I have the following recurrence in my problem: $$T(n)= 4T(n/2)+n.$$
I have solved it by substitution by assuming the upper bound $O(n^3)$ but in solving it for $O(n^2)$ i am having some problems.I know that this problem is more tightly bounded to $O(n^2)$. Following are the attempts made by me through induction:
Assume
$$T(k)\leqslant ck^2, \mbox{ for } k.$$
Now we have
$$T(n)=4T(n/2)+n,$$
$$T(n)=4c(n^2/4)+n, \mbox{ from induction hypothesis as } n/2<n,$$
$$\ldots$$
$$T(n)=cn^2+n.$$
So in the end if i have to prove this tight bound the requirement becomes
$$cn^2 + n \leqslant cn^2.$$
Now i don't understand how to get out of this with induction not using the master theorem? I am a beginner in this so please forgive me if i have produced any syntatical errors. Thanks in advance.

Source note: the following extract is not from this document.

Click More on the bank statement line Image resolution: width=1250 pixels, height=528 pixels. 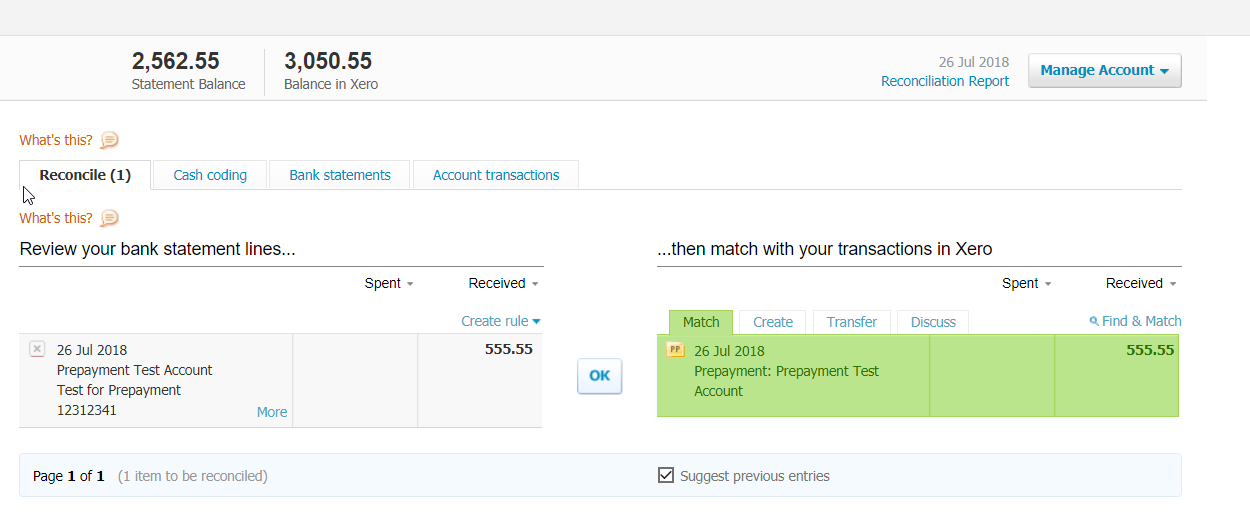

The so-called master theorem is not needed anyway, neither here nor in many other questions of the same ilk asked on math.se so the fact that you require a solution not using it is quite welcome... Here we go:
Just as when studying ordinary differential equations, we start with the linear part of the relation, that is, $$T(n)=4T(n/2)=\color{blue}{2}^{\color{red}{2}}T(n/\color{blue}{2}),$$ or equivalently, $$\frac{T(n)}{n^{\color{red}{2}}}=\frac{T(n/2)}{(n/2)^{\color{red}{2}}},$$ which is obviously solved by $$T(n)=Cn^{\color{red}{2}},$$ for some constant $C$. This suggests to transform the relation at hand, using $$S(n)=T(n)/n^2.$$ One gets $$S(n)=S(n/2)+1/n.$$ Better, but not quite the best possible formulation... Iterating the identity involving $S$ yields the values of $S$ at $n/2$, $n/4$, and so on, hence we could as well consider from the start $$R(k)=S(2^k)=T(2^k)/4^k.$$ Now the relation at hand becomes $$R(k)=R(k-1)+1/2^k,$$ that is, $$R(k)=R(0)+1/2+1/4+\cdots+1/2^k=R(0)+1-1/2^k,$$ or equivalently, $$T(2^k)=4^k(T(1)+1)-2^k,$$ which proves that $$T(2^k)=\Theta(4^k),$$ for every nonnegative $T(1)$. And now comes one most unsatisfying practice of the field, which is to pretend that this last identity implies that $$T(n)=\Theta(n^2),$$ although it does not (and anyway, what would be the identity we started from when $n=3$?).
In retrospect, the exact formula we found suggests that the upper bound $$T(n)\leqslant Cn^2-n,$$ should carry through easily. And behold! if this upper bound holds for $n/2$, then $$T(n)=4T(n/2)+n\leqslant4(C(n/2)^2-(n/2))+n=Cn^2-n,$$ as desired. Likewise, every lower bound $$T(n)\geqslant cn^2-n,$$ is hereditary.